___ Data to process

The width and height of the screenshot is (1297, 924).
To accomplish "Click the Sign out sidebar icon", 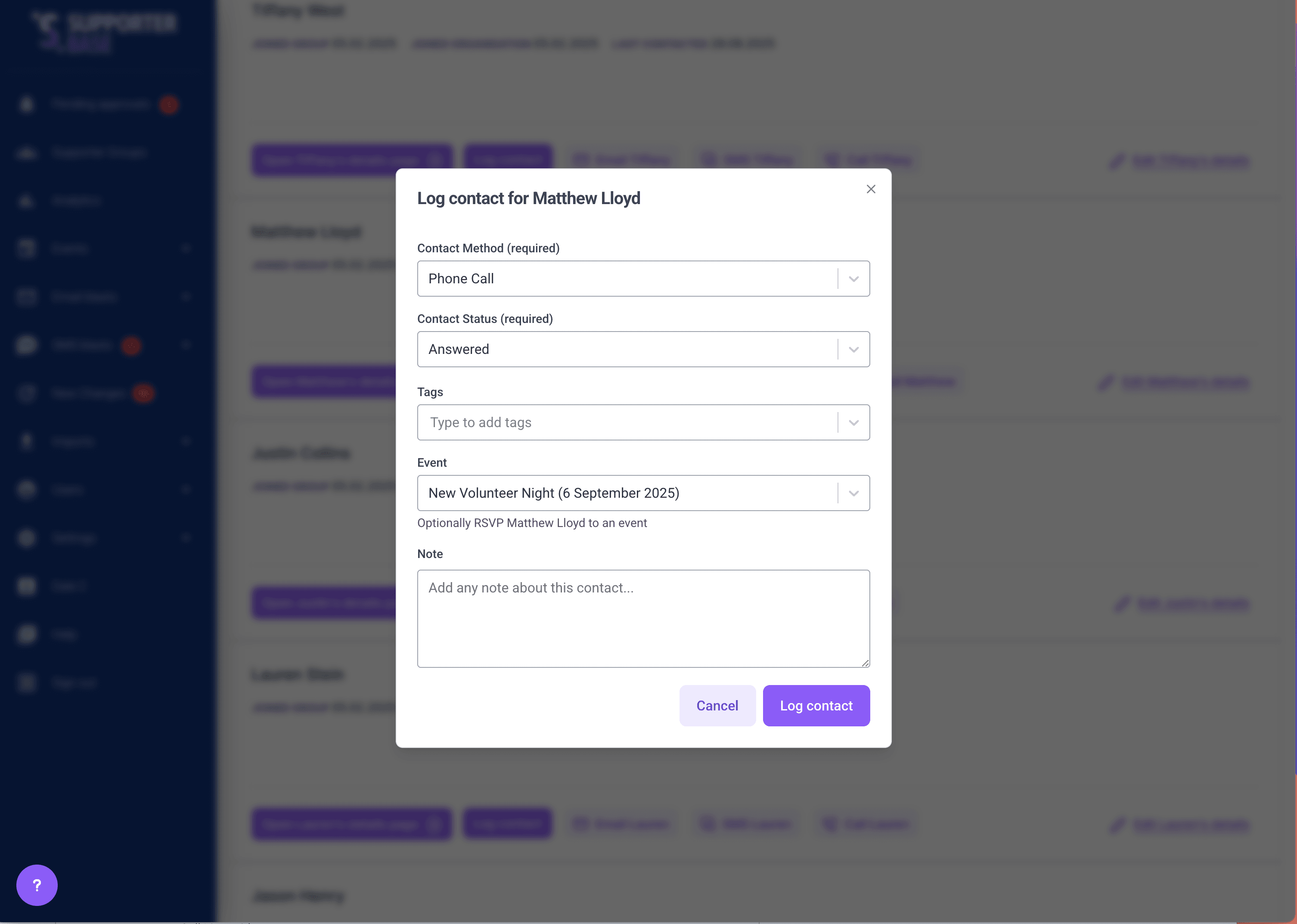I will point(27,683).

______
___ Data to process

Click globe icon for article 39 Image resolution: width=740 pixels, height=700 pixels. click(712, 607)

______
___ Data to process

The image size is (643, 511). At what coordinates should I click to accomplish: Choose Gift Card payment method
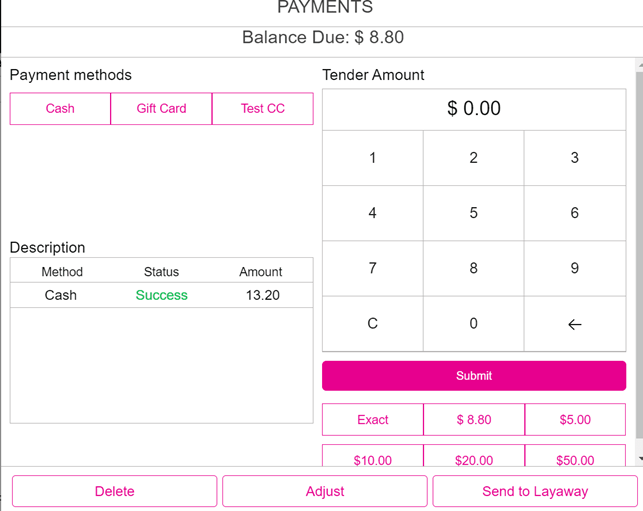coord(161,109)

______

-- Your instructions --
Lines in the data that hold "width" must be located and copied.

-- Task result --
The width and height of the screenshot is (1297, 924).
Click globe icon for article 39 Image resolution: width=740 pixels, height=700 pixels. click(712, 607)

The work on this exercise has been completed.